View Single Post
Old 05-05-09, 12:33 AM
  #6  
DylanJ
Member
 
Join Date: May 2008
Posts: 43
Mentioned: 0 Post(s)
Tagged: 0 Thread(s)
Quoted: 0 Post(s)
Likes: 0
Liked 0 Times in 0 Posts
Can't make any assumptions but most crashes are greatly contributed to by fatigue. So first piece of advice would be to acknowledge when you are tired and take proper precautions.

Also, I see you're preparing to ride with a small lane of travel but simply riding and getting a good feel for the bike is going to be about as good of preparation as trying to stay in a small lane. I know that's a lot easier to say after you've fallen, because it wouldn't really apply if nothing bad happened. But doing what you did isn't going to help you much, it'll just assess where your control of the bike is at.

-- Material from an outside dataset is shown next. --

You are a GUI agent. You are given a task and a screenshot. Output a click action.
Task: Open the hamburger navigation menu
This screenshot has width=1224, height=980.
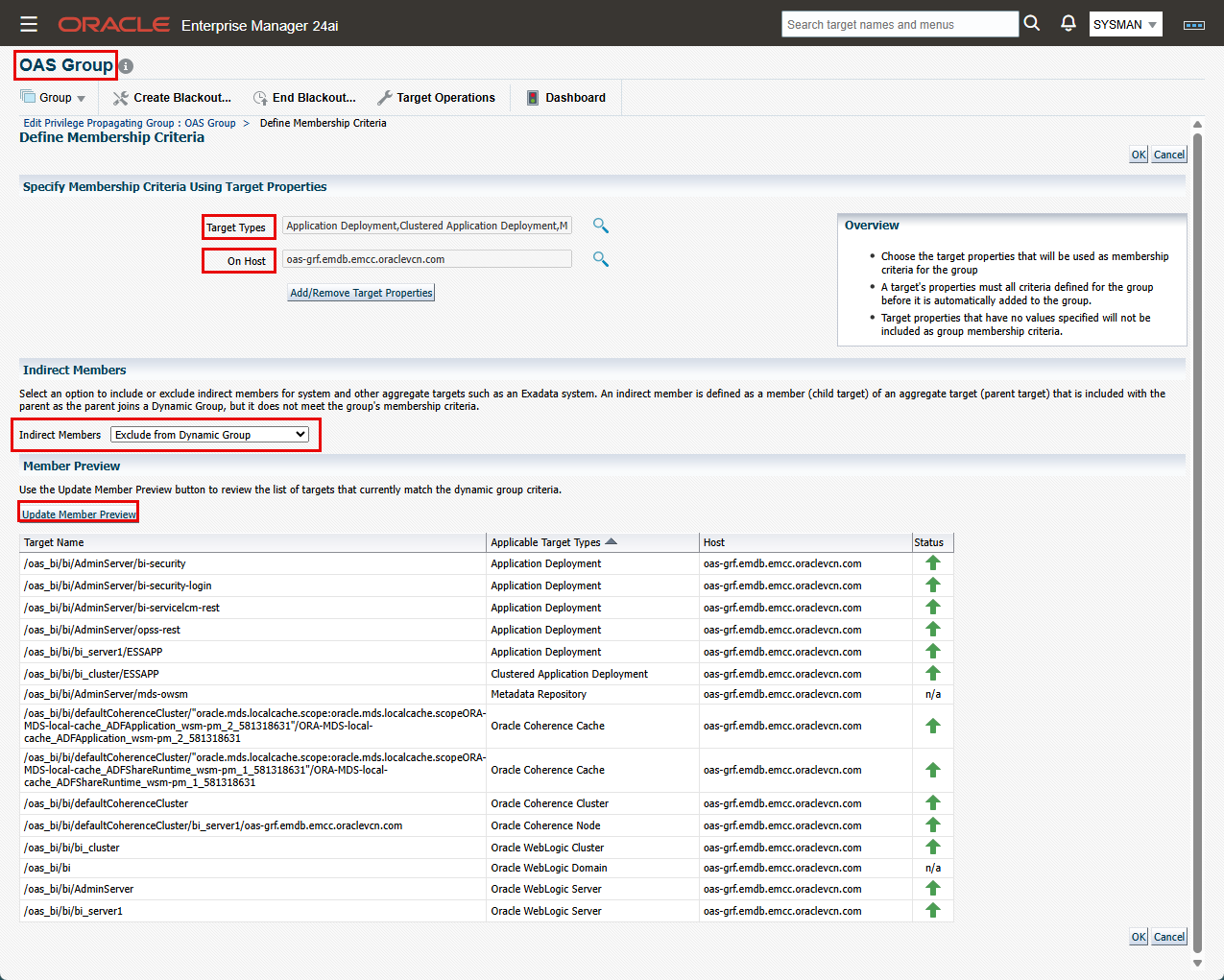click(x=29, y=25)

Having ridden a BMX bike when I was younger and mountain bike more recently, I had to adjust to riding a road bike. The small tires make handling very touchy and make it a lot easier to take a spill. I've ridden off the trail a couple times on accident and haven't fallen but I feel in danger when it happens. When you accidentally get off the trail, treat it somewhat like you would losing control in a car (hydroplaning, driving on snow/ice, flat tire): try to go as straight as possible as you work toward recovery.

Have you ever crossed railroad tracks or received advice about doing so? I've been on two organized rides (Flying Wheels and STP) and both had railroad tracks and both had crashes at the railroad tracks. Not sure that applies to your crashing, but it might for the second crash. If the front wheel doesn't have enough momentum to get up over the curb it will follow the line of the curb which will most likely cause you to crash. And of course it will take less momentum to get over the "curb" the closer you are to a perpendicular approach.